• Problem details: An exact copy, beginning at the line containing "Where should I click to: Expand the <Нет" and ending at the final line of the records that follow, is the answer; it has no pictures and no other text.

■ ■ ■

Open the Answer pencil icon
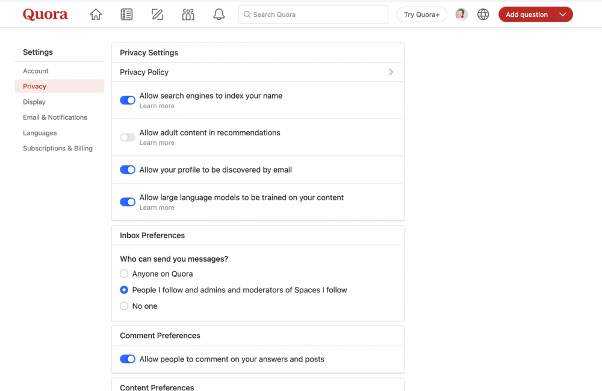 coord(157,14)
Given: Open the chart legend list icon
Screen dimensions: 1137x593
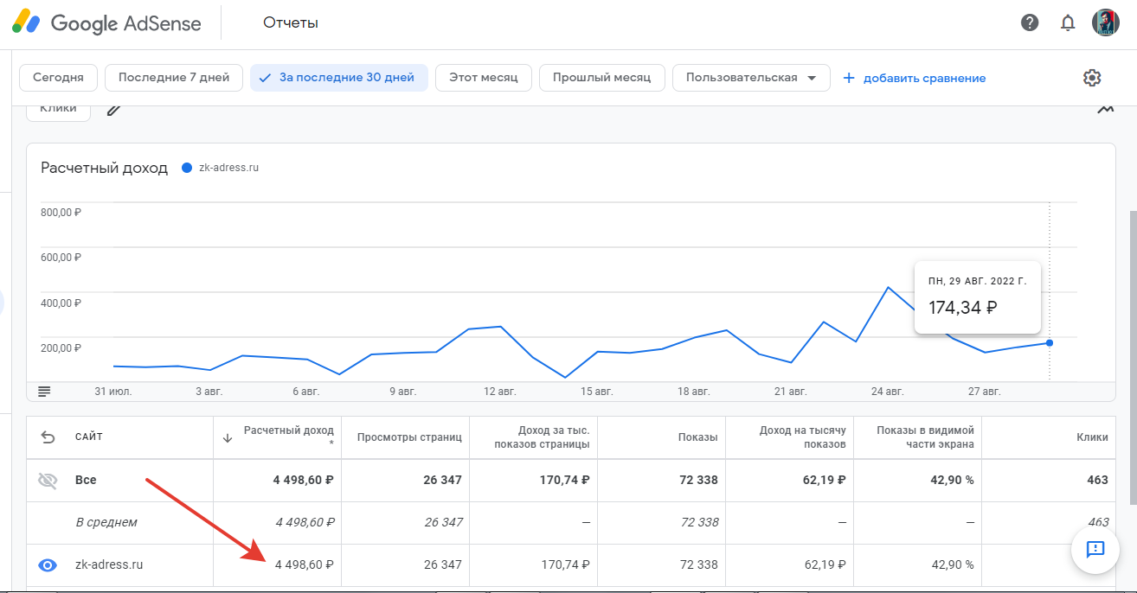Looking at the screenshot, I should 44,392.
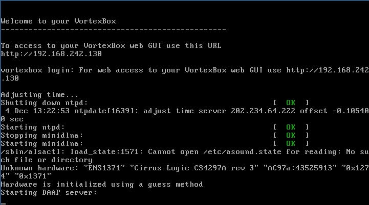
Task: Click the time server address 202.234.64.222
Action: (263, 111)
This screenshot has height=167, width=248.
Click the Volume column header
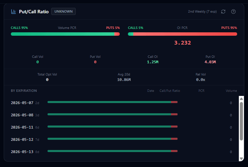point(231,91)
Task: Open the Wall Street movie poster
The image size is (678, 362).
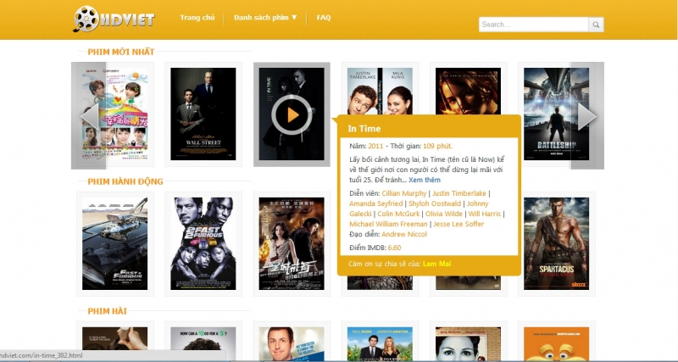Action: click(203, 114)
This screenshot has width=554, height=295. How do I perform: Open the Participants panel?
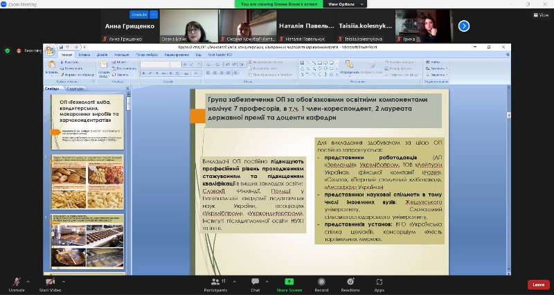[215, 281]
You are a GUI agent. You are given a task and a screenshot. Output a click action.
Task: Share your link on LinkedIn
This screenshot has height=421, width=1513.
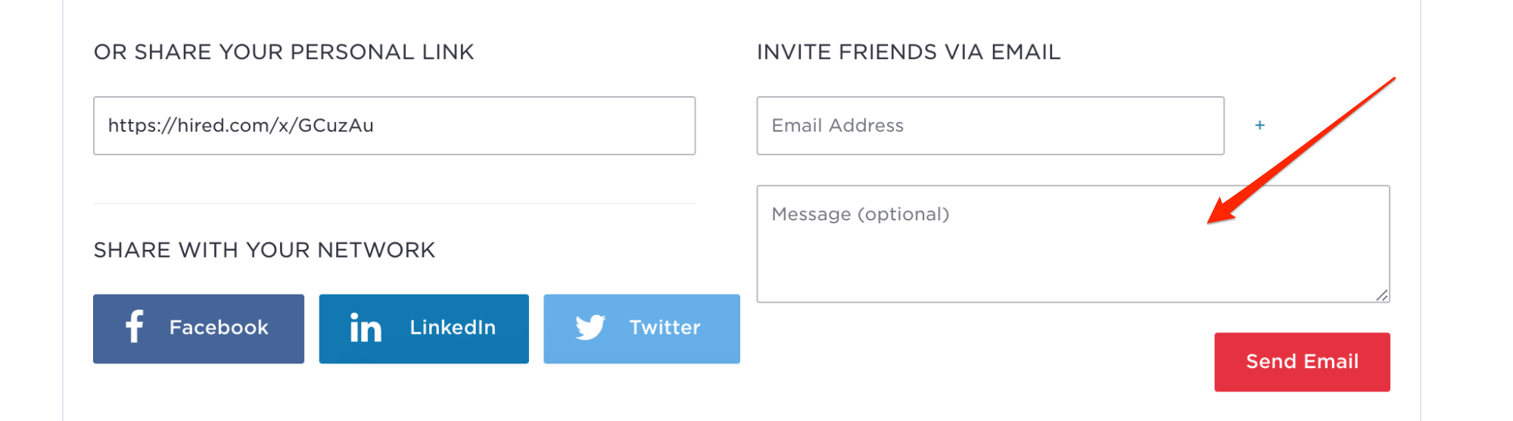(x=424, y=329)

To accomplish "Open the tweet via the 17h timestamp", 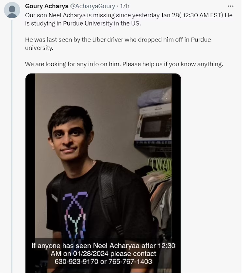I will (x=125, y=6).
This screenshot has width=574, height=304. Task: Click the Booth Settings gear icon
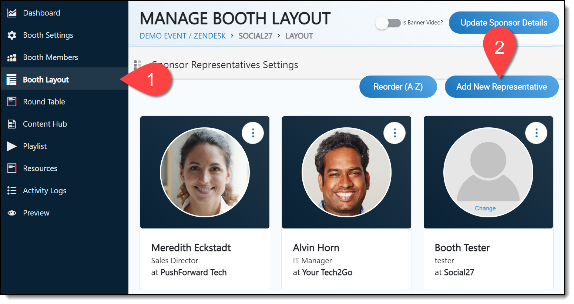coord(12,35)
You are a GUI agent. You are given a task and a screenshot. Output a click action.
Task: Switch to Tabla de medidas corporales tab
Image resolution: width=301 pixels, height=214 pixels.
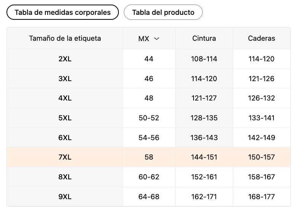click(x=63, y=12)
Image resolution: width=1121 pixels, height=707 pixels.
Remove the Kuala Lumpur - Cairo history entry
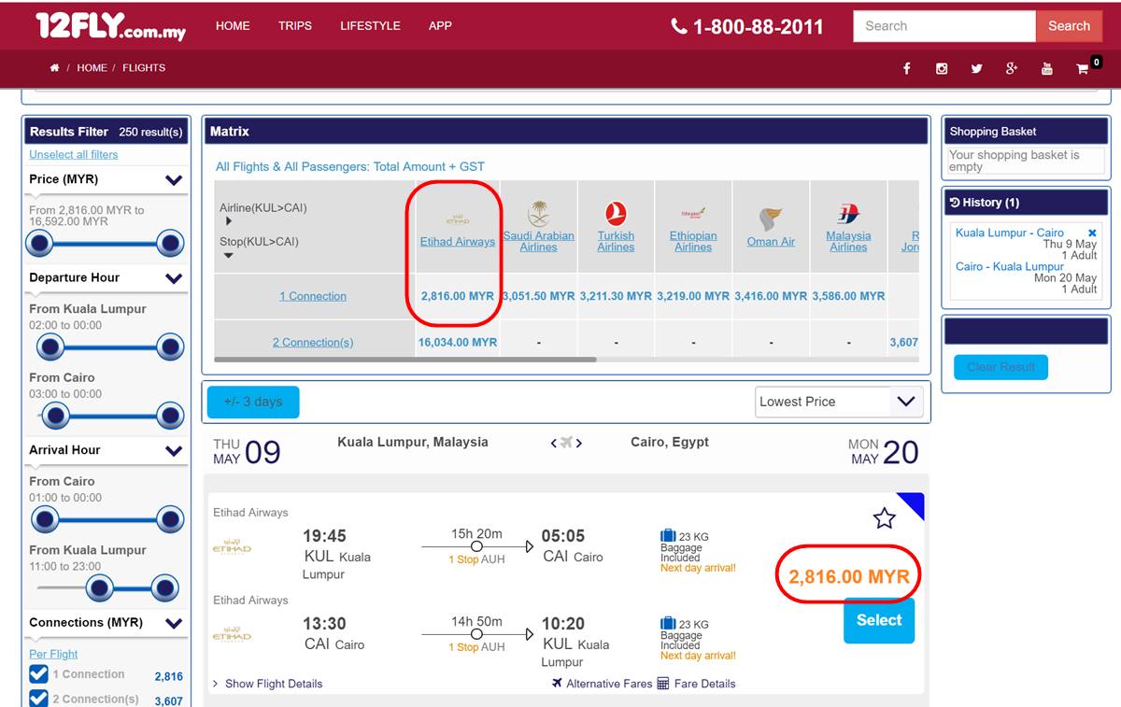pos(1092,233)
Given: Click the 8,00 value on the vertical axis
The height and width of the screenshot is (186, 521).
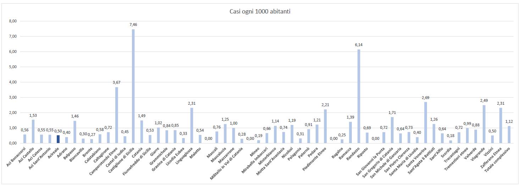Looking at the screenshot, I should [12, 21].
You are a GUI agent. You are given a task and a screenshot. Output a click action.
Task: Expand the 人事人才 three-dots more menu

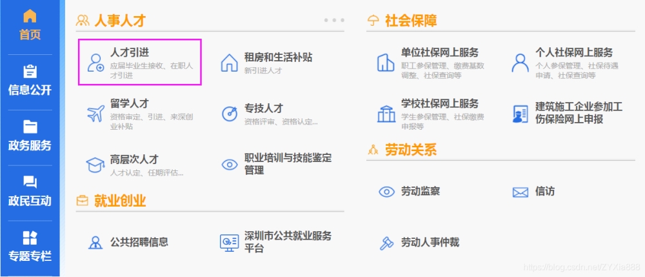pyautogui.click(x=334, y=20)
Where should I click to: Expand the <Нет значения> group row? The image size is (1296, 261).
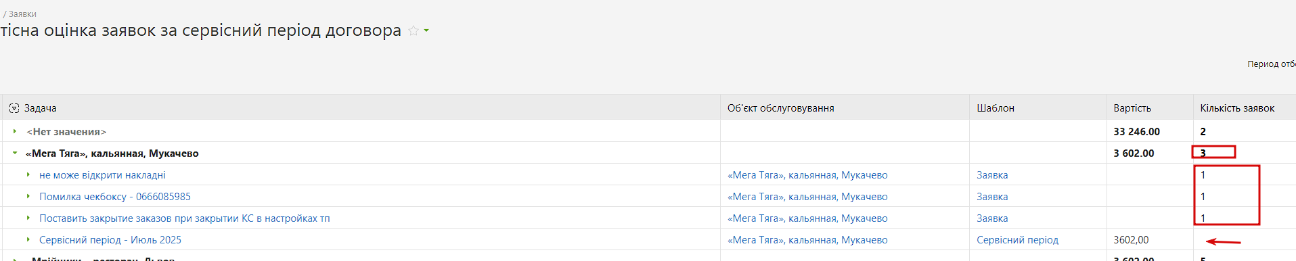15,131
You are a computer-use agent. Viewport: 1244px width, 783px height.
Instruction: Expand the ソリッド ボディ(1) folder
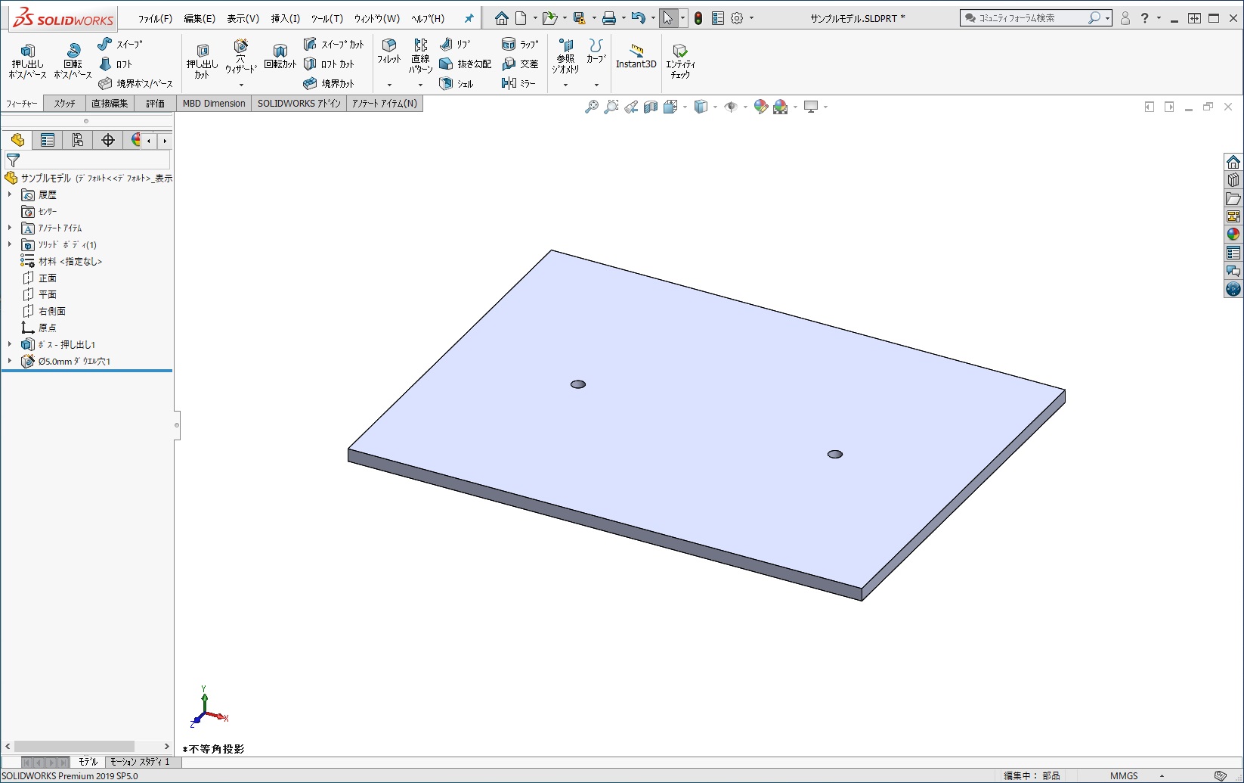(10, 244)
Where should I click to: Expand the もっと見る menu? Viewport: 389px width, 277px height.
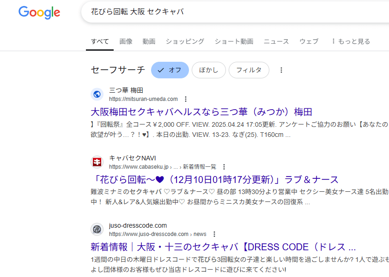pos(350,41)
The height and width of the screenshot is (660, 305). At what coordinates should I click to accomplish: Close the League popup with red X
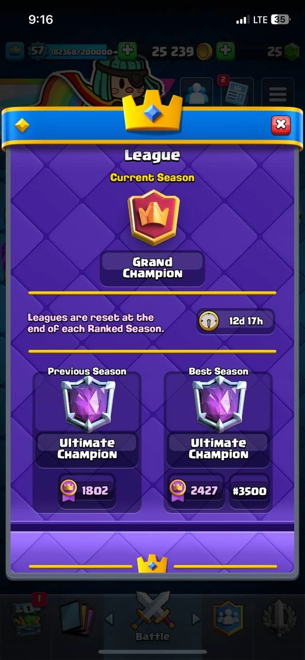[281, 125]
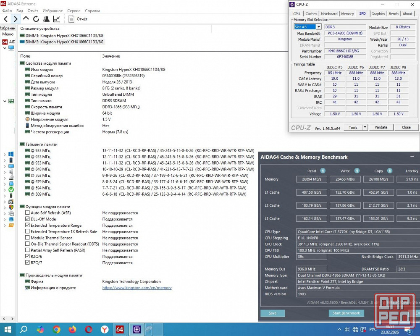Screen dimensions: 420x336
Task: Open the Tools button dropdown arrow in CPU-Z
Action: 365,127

■ ■ ■

• Your solution:
Where should I click to: Expand the <Нет значения> group row? The image size is (1296, 261).
15,131
You are a computer-use agent. Viewport: 1244px width, 783px height.
Instruction: Expand the ソリッド ボディ(1) folder
(10, 244)
Where should I click to: Expand the もっと見る menu? Viewport: 389px width, 277px height.
pos(350,41)
The height and width of the screenshot is (660, 305). At what coordinates should I click to accomplish: Close the League popup with red X
[281, 125]
Screen dimensions: 420x336
Task: Open the Tools button dropdown arrow in CPU-Z
Action: 365,127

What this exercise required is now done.